Exercise brief: Leaving all pictures out, output exactly and only the line containing "You are a computer-use" and the lines that follow it to the end of the material below.

Material shown:
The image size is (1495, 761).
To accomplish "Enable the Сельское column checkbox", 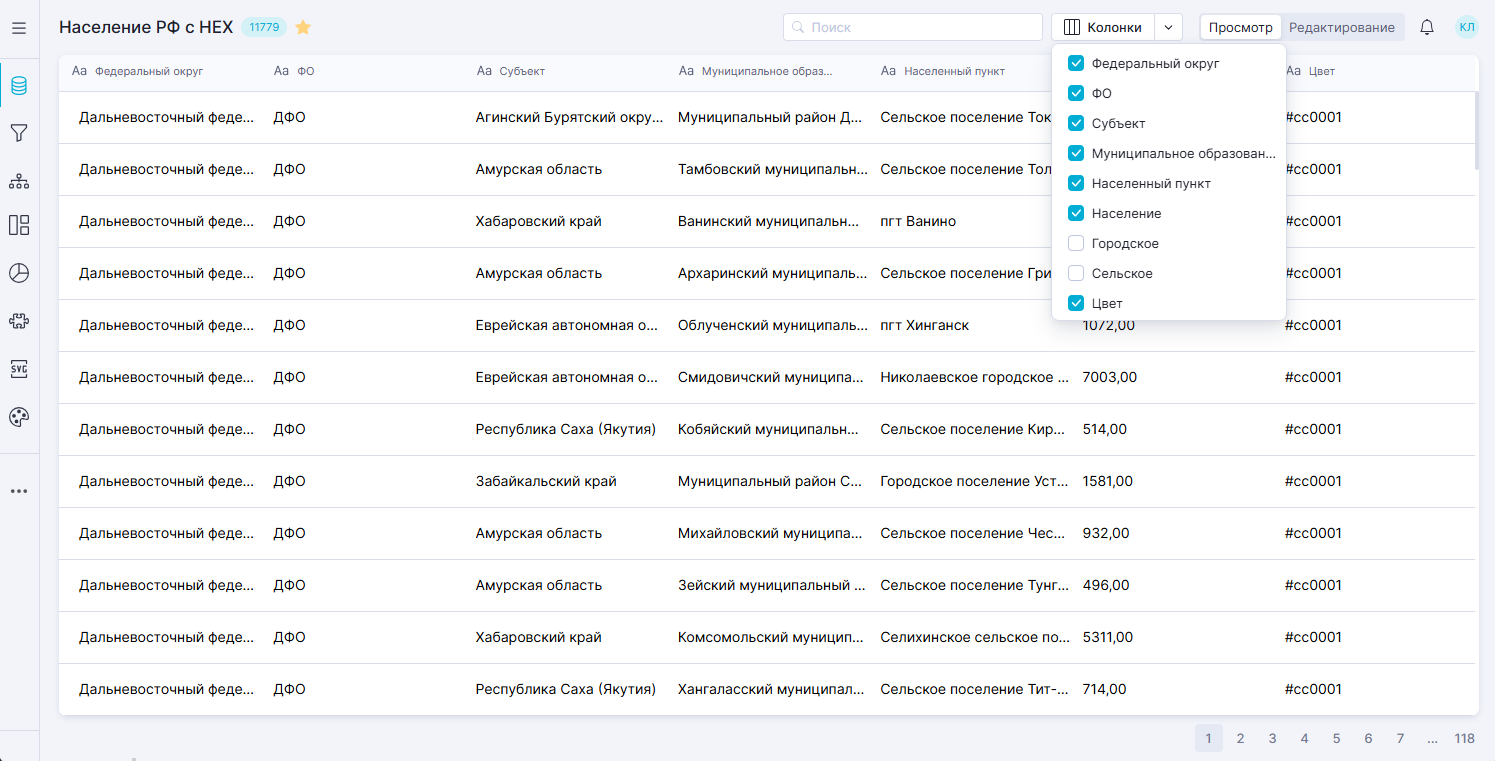I will point(1076,273).
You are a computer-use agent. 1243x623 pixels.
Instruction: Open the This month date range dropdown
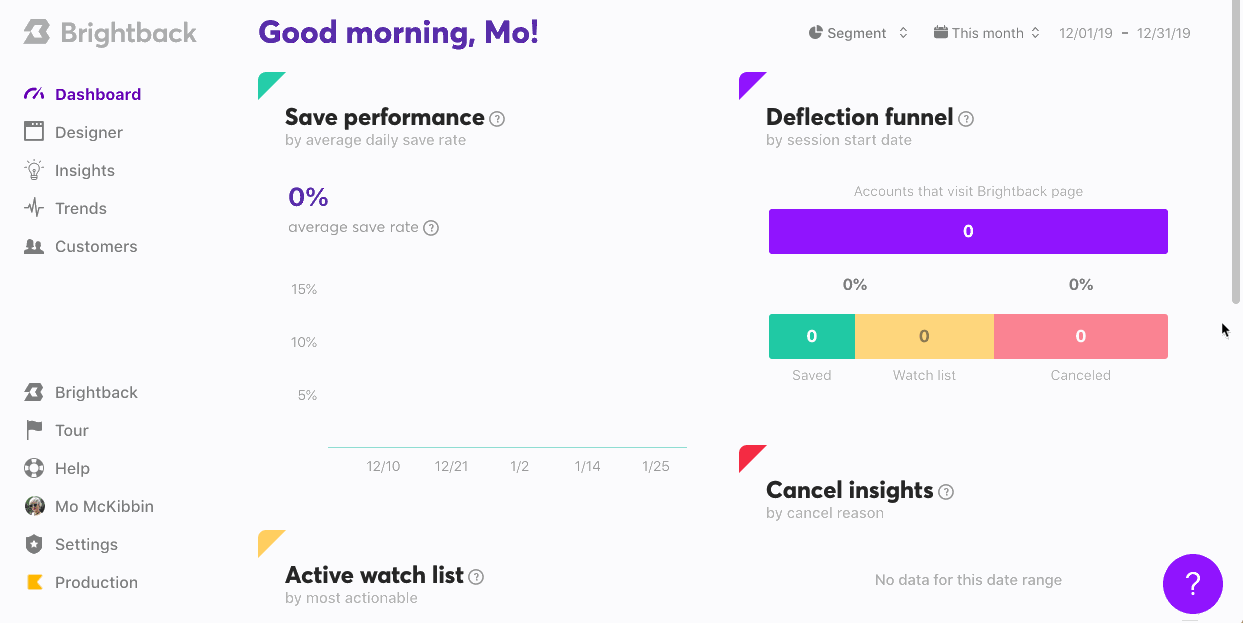point(987,33)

Solution to the problem:
You are a computer-use agent. 1243x623 pixels.
Instruction: Open the This month date range dropdown
point(987,33)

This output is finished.